元杏等人还没反应过来,姜柴先倒吸一口冷气。
元杏转头看去:「你他娘的要想明白了就说,别自己藏著掖著,义父这是要做什么?」
姜柴压低了声音说道:「义父这是要帮江南缙绅建私军啊。那百名青壮说是抗倭,却不跟著备倭军走,而是留守乡里守护家财,儿子又是百户,青壮全得听命于他,这和私军有什么区别?如今江南倭寇闹得凶,谁不想建一支私军护著自己?」
元杏自言自语道:「以前建私军是要杀头的,如今义父把名头给他们了,可持兵刃、披甲胄、带弓弩————江南缙绅不缺银子,缺的是安身立命的兵权,这军功,卖到缙绅心坎上了。

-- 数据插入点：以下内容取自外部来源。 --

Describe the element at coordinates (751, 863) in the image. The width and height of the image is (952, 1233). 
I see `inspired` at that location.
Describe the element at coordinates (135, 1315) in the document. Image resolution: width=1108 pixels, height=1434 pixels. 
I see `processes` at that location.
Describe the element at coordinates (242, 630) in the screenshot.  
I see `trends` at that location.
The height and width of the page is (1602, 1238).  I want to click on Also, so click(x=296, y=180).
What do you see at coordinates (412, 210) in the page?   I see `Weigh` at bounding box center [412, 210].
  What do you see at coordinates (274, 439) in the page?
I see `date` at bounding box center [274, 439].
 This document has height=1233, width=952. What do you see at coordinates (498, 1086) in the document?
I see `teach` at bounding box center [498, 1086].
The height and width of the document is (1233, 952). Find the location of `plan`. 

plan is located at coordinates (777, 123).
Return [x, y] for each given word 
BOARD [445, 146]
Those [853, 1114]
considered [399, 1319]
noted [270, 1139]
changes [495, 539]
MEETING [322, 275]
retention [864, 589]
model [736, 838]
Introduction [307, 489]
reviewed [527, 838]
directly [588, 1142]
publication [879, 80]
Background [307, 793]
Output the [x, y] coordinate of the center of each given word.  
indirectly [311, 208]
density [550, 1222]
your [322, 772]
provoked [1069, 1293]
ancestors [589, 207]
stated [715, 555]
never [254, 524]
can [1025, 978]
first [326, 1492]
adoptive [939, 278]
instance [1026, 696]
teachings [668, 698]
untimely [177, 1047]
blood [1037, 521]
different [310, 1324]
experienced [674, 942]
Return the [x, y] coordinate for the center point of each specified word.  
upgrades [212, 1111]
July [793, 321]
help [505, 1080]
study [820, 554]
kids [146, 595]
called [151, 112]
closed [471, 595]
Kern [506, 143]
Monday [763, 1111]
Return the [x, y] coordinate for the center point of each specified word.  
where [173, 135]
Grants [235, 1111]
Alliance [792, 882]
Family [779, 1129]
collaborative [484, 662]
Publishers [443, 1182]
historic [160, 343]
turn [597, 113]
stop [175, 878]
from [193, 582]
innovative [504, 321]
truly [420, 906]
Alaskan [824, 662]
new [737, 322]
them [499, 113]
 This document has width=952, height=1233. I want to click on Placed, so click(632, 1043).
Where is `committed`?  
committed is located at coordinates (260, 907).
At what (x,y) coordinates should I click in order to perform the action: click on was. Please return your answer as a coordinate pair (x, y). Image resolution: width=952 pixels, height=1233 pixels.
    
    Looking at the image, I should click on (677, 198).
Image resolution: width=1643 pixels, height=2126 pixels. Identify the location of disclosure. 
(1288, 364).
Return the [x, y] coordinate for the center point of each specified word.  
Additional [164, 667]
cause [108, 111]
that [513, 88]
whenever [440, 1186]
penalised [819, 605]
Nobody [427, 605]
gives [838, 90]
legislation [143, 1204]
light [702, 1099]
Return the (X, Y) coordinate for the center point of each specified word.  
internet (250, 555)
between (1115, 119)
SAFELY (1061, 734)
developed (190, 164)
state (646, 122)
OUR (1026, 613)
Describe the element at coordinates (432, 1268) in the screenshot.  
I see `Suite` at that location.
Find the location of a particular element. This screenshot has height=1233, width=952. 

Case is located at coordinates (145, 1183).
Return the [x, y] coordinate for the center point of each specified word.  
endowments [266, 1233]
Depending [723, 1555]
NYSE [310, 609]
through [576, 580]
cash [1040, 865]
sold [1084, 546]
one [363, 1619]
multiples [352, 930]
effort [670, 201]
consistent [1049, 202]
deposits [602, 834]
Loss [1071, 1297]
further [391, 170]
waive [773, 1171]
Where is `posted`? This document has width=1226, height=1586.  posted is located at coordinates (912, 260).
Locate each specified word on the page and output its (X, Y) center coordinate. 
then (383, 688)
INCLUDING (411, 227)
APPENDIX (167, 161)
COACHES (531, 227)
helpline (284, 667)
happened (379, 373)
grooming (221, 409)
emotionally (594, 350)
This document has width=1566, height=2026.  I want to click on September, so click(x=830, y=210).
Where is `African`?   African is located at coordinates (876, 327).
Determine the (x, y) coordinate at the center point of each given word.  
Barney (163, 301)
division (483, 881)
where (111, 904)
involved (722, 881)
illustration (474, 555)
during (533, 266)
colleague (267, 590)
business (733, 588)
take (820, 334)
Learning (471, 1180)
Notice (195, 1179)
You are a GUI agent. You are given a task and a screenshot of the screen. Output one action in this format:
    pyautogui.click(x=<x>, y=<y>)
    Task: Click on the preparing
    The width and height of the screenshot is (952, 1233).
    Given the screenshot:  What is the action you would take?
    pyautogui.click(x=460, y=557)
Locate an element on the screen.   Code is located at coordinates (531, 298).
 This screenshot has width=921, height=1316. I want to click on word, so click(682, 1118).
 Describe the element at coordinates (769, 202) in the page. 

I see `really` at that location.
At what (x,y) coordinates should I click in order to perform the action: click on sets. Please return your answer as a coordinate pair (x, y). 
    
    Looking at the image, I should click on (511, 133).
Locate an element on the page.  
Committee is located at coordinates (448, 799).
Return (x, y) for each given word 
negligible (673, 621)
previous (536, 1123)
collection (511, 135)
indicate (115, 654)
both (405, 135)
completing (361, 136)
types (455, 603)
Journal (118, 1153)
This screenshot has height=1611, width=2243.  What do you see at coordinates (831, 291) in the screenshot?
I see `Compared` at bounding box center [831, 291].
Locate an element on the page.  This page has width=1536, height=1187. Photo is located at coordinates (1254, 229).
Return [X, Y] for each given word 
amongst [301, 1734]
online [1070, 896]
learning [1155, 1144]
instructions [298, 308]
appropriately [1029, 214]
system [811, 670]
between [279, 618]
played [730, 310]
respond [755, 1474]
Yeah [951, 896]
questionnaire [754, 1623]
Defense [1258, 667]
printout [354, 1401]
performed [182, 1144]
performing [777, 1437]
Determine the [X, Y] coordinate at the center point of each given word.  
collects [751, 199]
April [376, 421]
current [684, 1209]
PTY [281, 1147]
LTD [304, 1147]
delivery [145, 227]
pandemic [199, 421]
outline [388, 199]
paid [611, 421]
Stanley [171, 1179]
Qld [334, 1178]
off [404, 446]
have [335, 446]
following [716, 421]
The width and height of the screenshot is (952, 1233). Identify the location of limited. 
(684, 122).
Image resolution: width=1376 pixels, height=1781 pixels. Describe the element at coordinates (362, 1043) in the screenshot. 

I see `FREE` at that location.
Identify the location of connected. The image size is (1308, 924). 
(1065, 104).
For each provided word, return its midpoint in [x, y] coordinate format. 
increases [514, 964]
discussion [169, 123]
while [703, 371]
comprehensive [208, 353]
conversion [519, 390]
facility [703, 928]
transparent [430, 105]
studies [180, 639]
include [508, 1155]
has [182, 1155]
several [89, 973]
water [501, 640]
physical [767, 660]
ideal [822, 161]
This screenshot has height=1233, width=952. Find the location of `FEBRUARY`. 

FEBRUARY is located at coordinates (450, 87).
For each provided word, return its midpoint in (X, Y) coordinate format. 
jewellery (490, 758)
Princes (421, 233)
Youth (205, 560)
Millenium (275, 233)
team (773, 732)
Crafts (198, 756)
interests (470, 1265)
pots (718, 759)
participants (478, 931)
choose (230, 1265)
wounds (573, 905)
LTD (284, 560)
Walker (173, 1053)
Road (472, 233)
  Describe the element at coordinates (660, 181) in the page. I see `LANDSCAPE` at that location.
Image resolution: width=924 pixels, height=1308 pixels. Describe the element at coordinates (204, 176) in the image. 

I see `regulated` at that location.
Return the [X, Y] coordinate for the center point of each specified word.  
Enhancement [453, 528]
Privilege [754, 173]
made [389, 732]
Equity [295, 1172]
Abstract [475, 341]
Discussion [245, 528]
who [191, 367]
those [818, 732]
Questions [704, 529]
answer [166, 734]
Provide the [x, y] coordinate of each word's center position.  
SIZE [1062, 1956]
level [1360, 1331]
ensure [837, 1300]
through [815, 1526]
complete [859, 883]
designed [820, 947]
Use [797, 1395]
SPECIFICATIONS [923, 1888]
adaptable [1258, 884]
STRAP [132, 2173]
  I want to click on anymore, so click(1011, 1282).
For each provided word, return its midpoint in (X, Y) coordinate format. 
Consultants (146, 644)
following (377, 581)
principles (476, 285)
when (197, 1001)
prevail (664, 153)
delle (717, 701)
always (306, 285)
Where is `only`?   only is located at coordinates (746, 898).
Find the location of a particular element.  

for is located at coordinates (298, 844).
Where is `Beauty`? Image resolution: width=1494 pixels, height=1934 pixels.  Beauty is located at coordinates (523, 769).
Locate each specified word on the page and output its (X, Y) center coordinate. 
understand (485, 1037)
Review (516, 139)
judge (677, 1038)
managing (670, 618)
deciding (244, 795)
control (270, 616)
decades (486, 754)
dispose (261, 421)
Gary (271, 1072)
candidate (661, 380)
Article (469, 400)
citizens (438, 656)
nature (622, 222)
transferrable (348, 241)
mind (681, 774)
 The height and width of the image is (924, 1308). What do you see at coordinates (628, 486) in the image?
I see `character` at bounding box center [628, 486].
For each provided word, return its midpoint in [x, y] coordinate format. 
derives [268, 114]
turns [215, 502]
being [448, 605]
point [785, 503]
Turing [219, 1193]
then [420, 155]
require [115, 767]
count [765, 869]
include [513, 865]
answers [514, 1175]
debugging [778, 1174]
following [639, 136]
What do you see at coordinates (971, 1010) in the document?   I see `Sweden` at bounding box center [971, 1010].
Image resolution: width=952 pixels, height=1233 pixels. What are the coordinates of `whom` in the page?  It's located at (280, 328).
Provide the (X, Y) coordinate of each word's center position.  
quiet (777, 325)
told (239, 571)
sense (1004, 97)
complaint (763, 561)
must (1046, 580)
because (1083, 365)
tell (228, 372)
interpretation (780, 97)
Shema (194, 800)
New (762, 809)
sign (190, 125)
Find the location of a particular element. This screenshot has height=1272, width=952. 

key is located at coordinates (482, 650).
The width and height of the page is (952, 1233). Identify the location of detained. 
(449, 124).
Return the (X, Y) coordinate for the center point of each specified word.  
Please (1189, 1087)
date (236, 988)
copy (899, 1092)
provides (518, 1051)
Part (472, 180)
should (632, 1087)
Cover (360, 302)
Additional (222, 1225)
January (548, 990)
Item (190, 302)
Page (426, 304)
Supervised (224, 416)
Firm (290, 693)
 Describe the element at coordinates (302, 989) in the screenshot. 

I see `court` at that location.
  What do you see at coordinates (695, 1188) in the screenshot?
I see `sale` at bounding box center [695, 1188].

此时,陈迹慢悠悠道:「诸位相公还可以将青壮送来我备倭军操训,只消两三个月,我等便能教会他们如何巡视乡里、如何应付倭寇,不过这是另外的价钱。」
姜柴指了指身后的人头山:「二百余名老弱备倭军斩首级二百六十一颗,如何?」
马车里苍老的声音沉默许久:「容我等商议。」
马车与轿子之间小声商议许久,过了两炷香,那苍老的声音才朗声道:「少年人,一颗贼首二十两银子。」
郑继业眼睛一亮,二百六十一颗便是五千多两银子?
可陈迹淡然道:「诸位请回吧,我等明天再问问江阴和常熟、昆山、淮安的相公们。」
一名中年书生闻听此言,当即掀开车帘:「四十两,我等全要了。」
「成交,」陈迹展颜笑道:「贼首在此,至于纪功官如何勘定,全看各位的本事了。诸位,定功之前,诸位相公的公子还得先入我备倭军《年貌册》,再签同队保结」与队总保结」,对了,中军都督府一直不给备倭军增添额,还请诸位奔走一二,不然诸位的子弟也没法进备倭军。」
马车里的人皆不言语,最终还是那苍老的声音说道:「老夫亲自走一趟金陵吧。先登记造册,老夫带著文书一起去金陵。」
陈迹笑著应下:「好。」
马车跳下几个吊儿郎当的年轻人,一一上前签字画押,在年貌册上写明姓名、年岁、籍贯、某府某县某乡、身高、肤色、身形、身上疤痣,写明编入某营、某队。
文书一式两份,报送金陵中军都督府签押,再发还一份给备倭军营册留底,这文书才算数。
姜柴啧啧称奇:「先是卖功拿银子,再是屯兵于民联防倭寇,最后借力打力,备倭军不能扩军的事也解决了,一石三鸟啊。」
元杏嘿嘿一笑,压低了声音说道:「你真当义父是什么眼皮子浅的小角色,看得上那五千两银子?真以为他在意缙绅死活,要帮他们抗倭?江南有的热闹喽。」